Kabukimono Keiji (かぶき者慶次) is a Japanese television jidaigeki or period drama that was broadcast in prime-time on NHK in 2015. Tatsuya Fuji played Maeda Keiji. Kabukimono Keiji depicts the later life of Maeda Keiji who was called Kabukimono.

==Plot==
Maeda Keiji used to be a famous samurai but now he is spending half retired life at Mukuan(Keiji's fortified resistance) in Yonezawa.

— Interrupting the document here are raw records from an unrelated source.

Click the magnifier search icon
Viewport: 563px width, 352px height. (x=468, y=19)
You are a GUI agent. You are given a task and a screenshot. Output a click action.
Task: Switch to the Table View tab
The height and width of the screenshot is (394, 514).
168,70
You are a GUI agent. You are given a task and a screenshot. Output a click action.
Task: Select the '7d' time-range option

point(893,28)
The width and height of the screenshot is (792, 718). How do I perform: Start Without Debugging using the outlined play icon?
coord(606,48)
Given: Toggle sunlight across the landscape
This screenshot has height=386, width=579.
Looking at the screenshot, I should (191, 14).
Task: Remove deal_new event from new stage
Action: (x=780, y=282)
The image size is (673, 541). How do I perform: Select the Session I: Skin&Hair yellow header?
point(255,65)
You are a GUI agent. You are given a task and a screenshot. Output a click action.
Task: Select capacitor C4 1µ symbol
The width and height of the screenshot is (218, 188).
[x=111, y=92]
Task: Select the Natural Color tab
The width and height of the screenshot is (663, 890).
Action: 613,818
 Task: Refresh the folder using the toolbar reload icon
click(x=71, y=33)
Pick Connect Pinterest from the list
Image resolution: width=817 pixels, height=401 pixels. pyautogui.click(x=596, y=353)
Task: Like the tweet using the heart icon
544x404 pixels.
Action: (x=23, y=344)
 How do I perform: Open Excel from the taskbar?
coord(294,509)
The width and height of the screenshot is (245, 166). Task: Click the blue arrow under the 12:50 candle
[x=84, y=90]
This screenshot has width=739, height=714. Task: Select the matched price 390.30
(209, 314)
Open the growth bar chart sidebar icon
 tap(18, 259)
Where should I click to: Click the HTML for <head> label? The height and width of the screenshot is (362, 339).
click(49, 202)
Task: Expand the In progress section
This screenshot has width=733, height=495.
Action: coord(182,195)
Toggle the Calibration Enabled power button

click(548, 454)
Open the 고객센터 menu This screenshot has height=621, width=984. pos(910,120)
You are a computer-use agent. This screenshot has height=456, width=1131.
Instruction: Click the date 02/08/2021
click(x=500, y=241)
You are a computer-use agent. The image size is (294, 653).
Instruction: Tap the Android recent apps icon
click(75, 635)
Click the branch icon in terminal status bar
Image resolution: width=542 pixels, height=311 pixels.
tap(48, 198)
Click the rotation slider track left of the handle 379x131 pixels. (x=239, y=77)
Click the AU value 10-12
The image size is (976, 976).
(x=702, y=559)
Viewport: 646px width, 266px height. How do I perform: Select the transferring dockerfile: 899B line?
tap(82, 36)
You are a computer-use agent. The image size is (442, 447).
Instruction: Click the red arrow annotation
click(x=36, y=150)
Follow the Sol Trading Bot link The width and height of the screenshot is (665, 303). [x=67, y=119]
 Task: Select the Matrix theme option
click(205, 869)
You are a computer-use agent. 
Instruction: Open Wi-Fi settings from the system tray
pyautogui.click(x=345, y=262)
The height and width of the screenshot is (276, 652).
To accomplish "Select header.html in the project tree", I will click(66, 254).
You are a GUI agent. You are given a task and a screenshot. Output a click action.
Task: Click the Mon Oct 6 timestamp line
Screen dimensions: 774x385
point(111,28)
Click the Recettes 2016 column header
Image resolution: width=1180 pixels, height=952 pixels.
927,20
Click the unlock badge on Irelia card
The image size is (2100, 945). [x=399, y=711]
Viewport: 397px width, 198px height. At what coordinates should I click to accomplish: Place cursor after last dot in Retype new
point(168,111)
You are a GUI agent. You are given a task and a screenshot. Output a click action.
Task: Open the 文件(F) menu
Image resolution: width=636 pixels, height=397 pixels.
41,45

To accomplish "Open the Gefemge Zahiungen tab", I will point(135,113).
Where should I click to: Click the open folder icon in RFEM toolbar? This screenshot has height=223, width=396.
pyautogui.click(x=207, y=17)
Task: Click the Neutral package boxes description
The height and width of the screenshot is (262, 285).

Maeda Keiji secretly raised a child of Ishida Mitsunari as a child of himself but that was known to the Tokugawa shogunate. Tentoku was sent by Tokugawa shogunate as a spy to demolish Yonezawa han. Maeda Keiji tries to protect his child (Child of Ishida Mitsunari) and Yonezawa han from Tokugawa shogunate. When his wife is shot and injured by assassins of Tokugawa shogunate, Keiji decides to go to Sunpu castle to meet Tokugawa Ieyasu.

==Cast==
- Tatsuya Fuji as Maeda Keiji
- Shōhei Hino as Matakichi
- Mariya Nishiuchi : Sano Maeda (Keiji's daughter)
- Aoi Nakamura as Shinkuro Maeda (Mitsunari Ishida's child)
- Kyoko Enami as Mitsu Maeda (Keiji's wife)
- Noriko Aoyama as Hana Maeda
- Tomoko Tabata as Take
- Bibari Maeda as Lady Izumino
- Asuka Kudō as Yasuda Katsunoshin
- Mitsu Dan as Shizuku
- Satoru Saito as Abe Ichizaemon
- Shun Oide as Araki Yasutsuna
- Nobuaki Kakuda as Kitagawa Jirozaemon
- Yuko Fueki as Yukiya
- Katsuhiko Watabiki as Tokugawa Ieyasu
- Masatō Ibu as Tentoku Oshō (A spy from Tokugawa shogunate)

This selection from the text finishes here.